Astrid Leray, présidente de l’association Osez le féminisme ! 14
Astrid Leray est ensuite revenue sur les circonstances de l’organisation de cette journée et notamment les propos d’Ouest France qui ont considéré cette photographie comme celle d’un moment magique alors qu’il s’agit, comme l’indique le titre, d’une reddition sans condition, d’une victoire et que la femme est alors considérée, ce n’est pas nouveau, comme un territoire qu’on prend, possède, envahi. Les questions posées par l’association sont : Peut-on prendre un baiser forcé comme célébration de la liberté ? Comment construire l’égalité homme femme ? Et finalement, face aux « vous feriez-mieux de… » qui leur ont été adressés chercher les « que pouvons-nous faire ? ». Parce que dire « vous feriez mieux de » c’est quelque part croire qu’il n’y a qu’un front d’action alors que c’est la construction sociale du monde dans lequel nous vivons qui nous conditionne à penser un androcentrisme. Surtout si on considère que l’histoire des femmes est souvent reléguée à un encart dans les manuels d’histoire. Il existe une histoire des femmes, mais c’est une étape vers une histoire mixte.
Finalement, de cette intervention, assez brève, je retiens un souhait de prêter plus d’attention, lors de mes visites d’exposition à la question : où sont les femmes ? et comment sont-elles présentées ? Un exemple a à ce titre été cité, concernant le Mémorial. Sur la légende d’une photo où une femme debout parle à des hommes prenant un bain de soleil sur un pont (ces hommes étant tronqués), la femme n’est absolument pas mentionnée. Mon idée de muséographe, c’est qu’il faut transmettre au visiteur l’idée que porte la photographie selon nous. Je comprends cet oubli à force de rester concentré sur le message à faire passer, mais une mention ne coûtait pas beaucoup de caractères…
Claude Quétel, directeur de recherches honoraire au CNRS
Même si elles doivent subir leur sort, les femmes ne sont jamais passives dans l’histoire. Leur statut diffère pourtant d’un pays à l’autre entre 1939 et 1945.

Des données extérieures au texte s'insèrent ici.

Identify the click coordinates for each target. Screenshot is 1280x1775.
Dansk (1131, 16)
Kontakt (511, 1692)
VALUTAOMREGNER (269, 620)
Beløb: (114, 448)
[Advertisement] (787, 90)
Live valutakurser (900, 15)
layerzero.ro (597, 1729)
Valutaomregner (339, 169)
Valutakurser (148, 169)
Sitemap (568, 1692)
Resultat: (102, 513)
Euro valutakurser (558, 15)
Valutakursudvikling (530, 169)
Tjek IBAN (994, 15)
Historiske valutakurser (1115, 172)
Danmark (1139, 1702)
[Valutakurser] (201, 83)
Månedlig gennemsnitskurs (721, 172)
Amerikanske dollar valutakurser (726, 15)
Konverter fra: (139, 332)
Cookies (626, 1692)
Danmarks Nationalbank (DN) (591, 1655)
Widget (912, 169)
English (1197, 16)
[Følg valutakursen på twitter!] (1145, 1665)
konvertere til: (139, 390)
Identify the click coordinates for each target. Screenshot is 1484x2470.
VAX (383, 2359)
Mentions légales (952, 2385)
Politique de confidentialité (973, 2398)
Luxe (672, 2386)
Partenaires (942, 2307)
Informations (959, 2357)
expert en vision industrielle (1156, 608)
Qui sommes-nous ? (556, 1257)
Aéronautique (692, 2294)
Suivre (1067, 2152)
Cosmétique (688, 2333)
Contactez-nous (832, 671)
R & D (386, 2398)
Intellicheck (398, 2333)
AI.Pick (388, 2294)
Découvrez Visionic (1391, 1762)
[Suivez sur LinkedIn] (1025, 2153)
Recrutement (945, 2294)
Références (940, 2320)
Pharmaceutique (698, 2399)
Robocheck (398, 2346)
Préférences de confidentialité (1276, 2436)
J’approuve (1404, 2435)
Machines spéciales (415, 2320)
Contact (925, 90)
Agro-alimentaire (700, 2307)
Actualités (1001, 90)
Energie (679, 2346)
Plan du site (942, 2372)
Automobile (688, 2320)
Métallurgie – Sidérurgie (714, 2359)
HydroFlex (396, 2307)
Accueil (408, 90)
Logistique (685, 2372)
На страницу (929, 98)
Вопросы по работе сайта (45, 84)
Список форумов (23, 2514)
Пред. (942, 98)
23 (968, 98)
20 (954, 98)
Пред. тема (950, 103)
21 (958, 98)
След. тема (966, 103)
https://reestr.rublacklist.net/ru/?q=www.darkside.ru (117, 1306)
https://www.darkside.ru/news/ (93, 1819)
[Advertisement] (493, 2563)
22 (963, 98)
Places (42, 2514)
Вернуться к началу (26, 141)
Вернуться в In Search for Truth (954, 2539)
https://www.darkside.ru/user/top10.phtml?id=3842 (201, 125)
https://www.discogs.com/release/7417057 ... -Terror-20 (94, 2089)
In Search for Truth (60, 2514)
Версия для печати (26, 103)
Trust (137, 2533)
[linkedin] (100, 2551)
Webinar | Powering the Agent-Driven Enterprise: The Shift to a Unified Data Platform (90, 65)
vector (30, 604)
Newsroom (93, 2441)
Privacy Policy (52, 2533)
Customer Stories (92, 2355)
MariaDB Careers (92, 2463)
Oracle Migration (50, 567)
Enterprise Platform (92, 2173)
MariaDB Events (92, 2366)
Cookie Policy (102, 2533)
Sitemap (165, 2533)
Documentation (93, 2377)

Dans l’Allemagne nazie, la femme est cantonnée aux trois K : Küche, Kinder, Kirche (Cusine, Enfants, Eglise). L’Allemagne est pourtant en avant dans les mouvements féministes qui existent dès la fin de la Première Guerre et participent à la formation du gouvernement de Weimar. Dès 1930, le féminisme allemand se rapproche du parti nazi en scandant que le principe de la femme aux fourneaux est une relique du patriarcat juif. Les hommes font alors semblant d’être d’accord mais dès qu’Hitler arrive au pouvoir les choses changent. En 1934, il n’y a qu’une seule chose au programme des femmes : les enfants ! L’idée d’une émancipation féminine est alors considérée comme une invention juive. (Vous noterez le joli retournement de situation). La politique hitlérienne obtient un fort taux de natalité jusqu’en 1938 mais les femmes font moins d’enfants en temps de guerre, même en Allemagne.
Il en va de même dans la France fasciste de Pétain. La femme doit s’occuper des enfants. « Une femme coquette sans enfant n’a pas sa place dans la cité ». Pour autant, 800 000 épouses de prisonniers deviennent alors chefs de famille. Elles doivent se chauffer et se nourrir avec rien car elles restent au foyer. Elles sont très surveillées quant à la « libération de leurs mœurs ». Le mythe de la femme heureuse à la maison s’effondre au temps des restrictions. Celle-ci doit tout de même continuer à paraître heureuse et veiller à sa tenue.
Il ne faut pas oublier qu’il y a eu plus de déportés politique que de juifs. Dans les camps,les femmes survivent mieux car elles s’entraident plus.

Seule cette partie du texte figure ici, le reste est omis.